C’est Garmonbozia qui présente ce soir deux groupes américains de stoner rock : Solace du New Jersey et Hermano avec le très attendu John Garcia de Kyuss, groupe légendaire du genre né aux portes du désert californien.
C’est là qu’émergent les generator parties, immenses fêtes organisées au cœur du désert. La légende raconte que Josh Homme, fondateur de Kyuss, et Tony Iommi de Black Sabbath se seraient rencontrés dans le désert de Mojave lors d’une de ces soirées alimentées par générateurs. De cette fusion naît un son qui contribuera à façonner le desert rock.

Solace nous entraîne au cœur du desert rock

Dès 20 heures, les fumigènes commencent à envahir la salle de la Maroquinerie. Solace, quintet originaire d’Asbury Park dans le New Jersey, est formé en 1996. Bien que souvent catalogué comme groupe de stoner, l’avis du seul membre fondateur, le guitariste Tommy Southard (ex-Godspeed), diffère :

“We’re not a stoner band, we’re a rock ’n’ roll band — a hard rock band, a metal band.”
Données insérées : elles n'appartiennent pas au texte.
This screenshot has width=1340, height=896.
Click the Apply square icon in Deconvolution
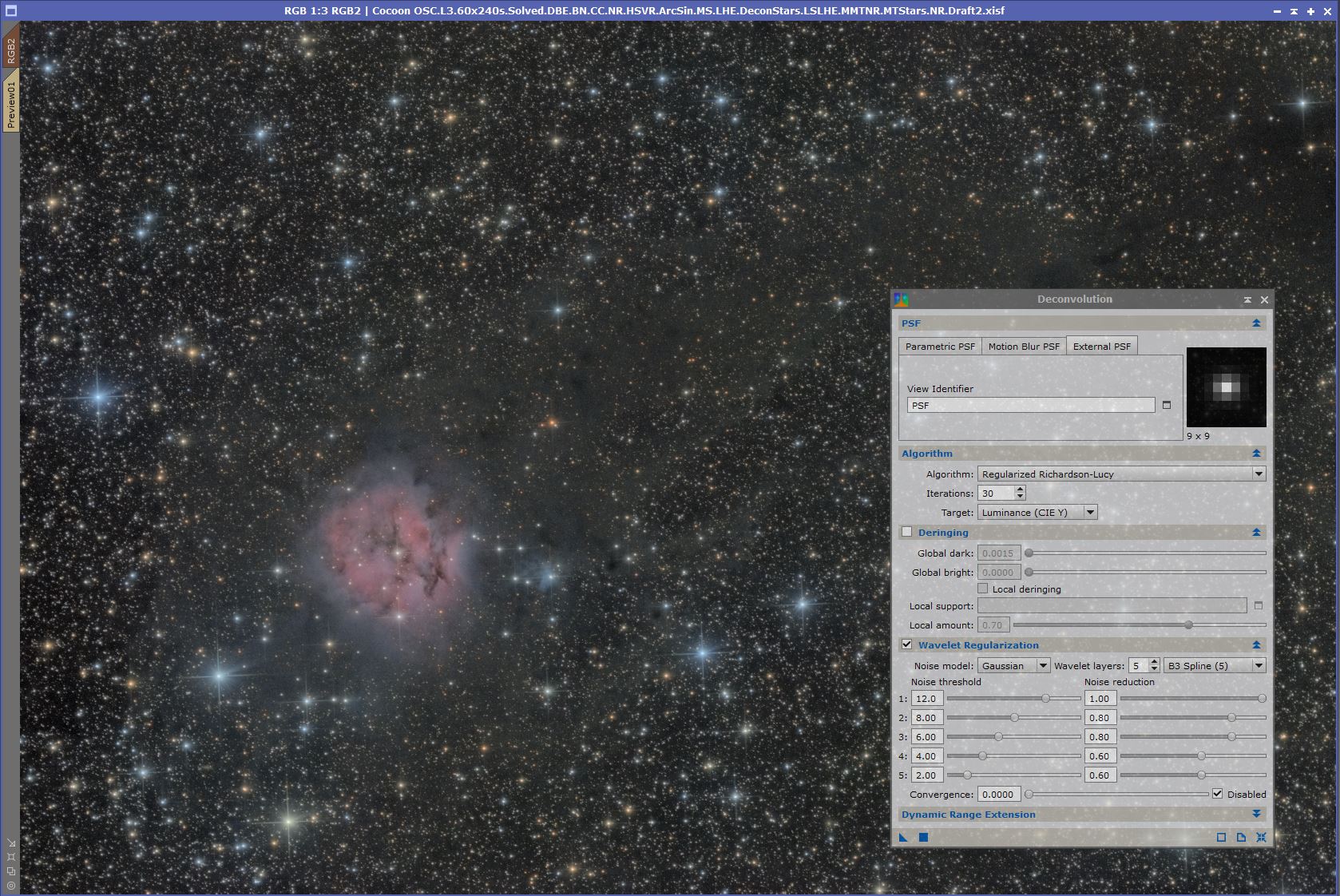coord(923,837)
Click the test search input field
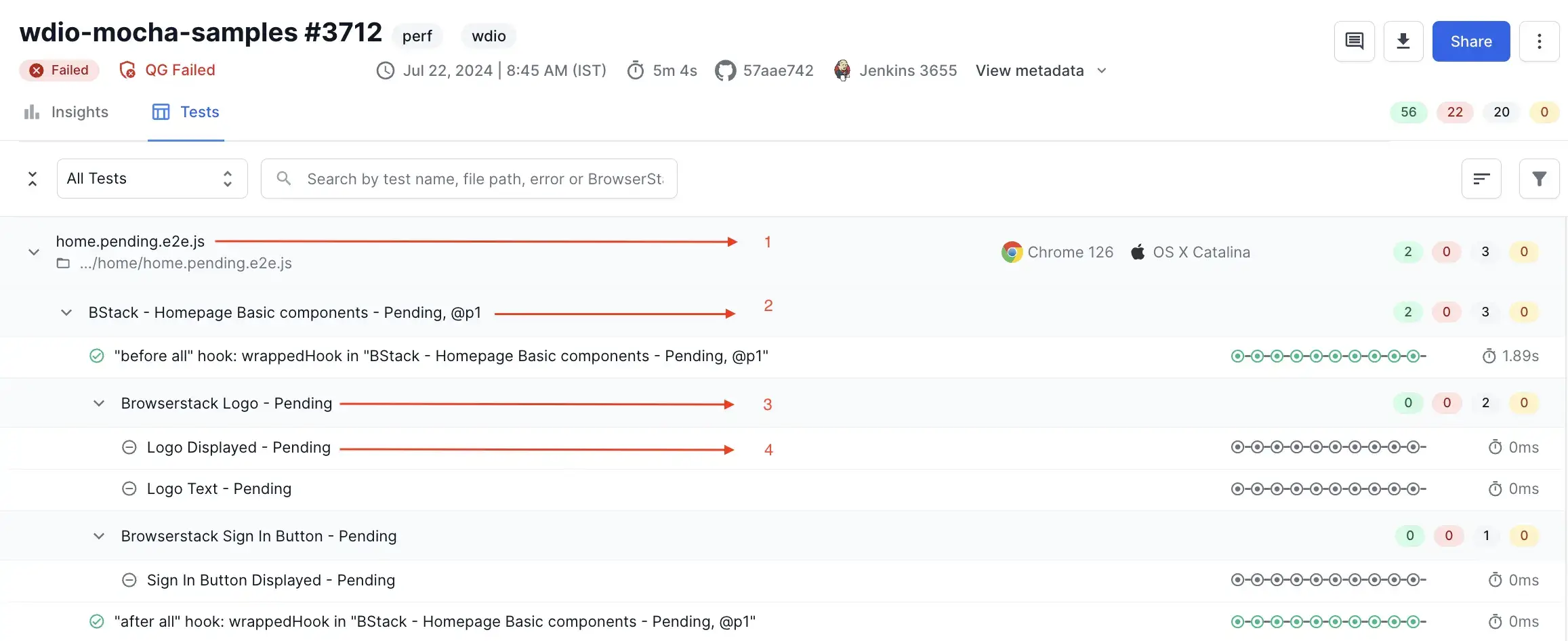 (x=484, y=179)
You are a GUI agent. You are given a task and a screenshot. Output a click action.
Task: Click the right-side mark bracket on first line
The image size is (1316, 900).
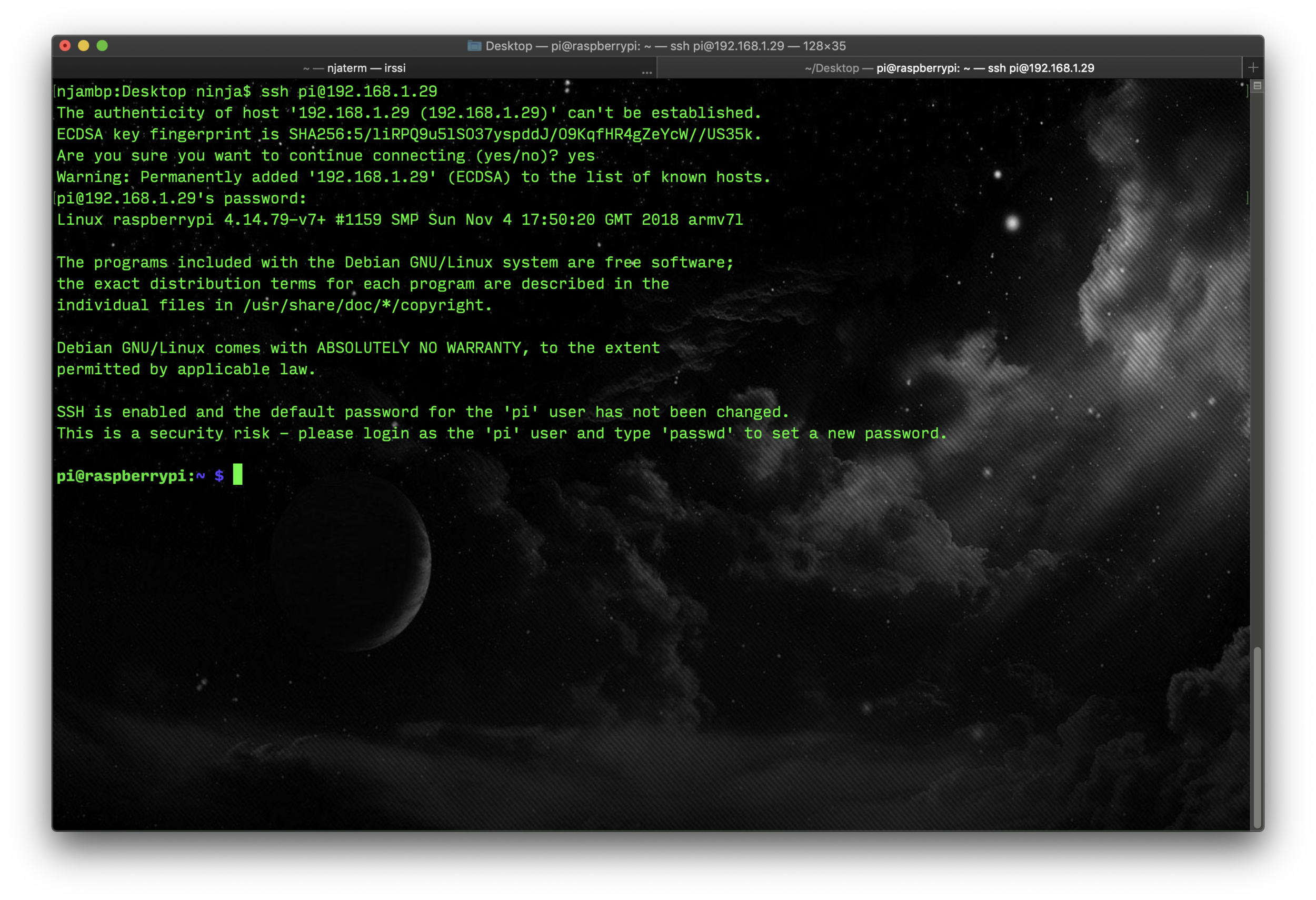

Après de nombreux changements de line-up, notamment derrière les fûts ainsi qu’au niveau des labels, aujourd’hui signé chez Funeral Records, le groupe se stabilise autour de Tommy Southard avec le second guitariste Justin Daniels, Justin Goins au chant, Tim Schoenleber à la batterie et Mike Sica à la basse.



Le set d’une trentaine de minutes débute avec « Spiral Will », morceau-titre de leur dernier opus sorti le 4 mai dernier. Le titre nous emporte immédiatement grâce à ses riffs répétitifs dans une spirale mélancolique avant de nous entraîner au cœur du désert. Avec « Desert Coffin » tiré de The Brink (2019), Solace ralentit le tempo et impose un groove massif qui flirte pleinement avec le desert rock.

Puis vient « Whistle Pig » — remastérisé en 2025 — et son incroyable son fuzz vintage. Les riffs épais et menaçants rappellent instantanément Master of Reality ou Vol. 4 de Black Sabbath, laissant exploser l’influence heavy metal 70’s du groupe.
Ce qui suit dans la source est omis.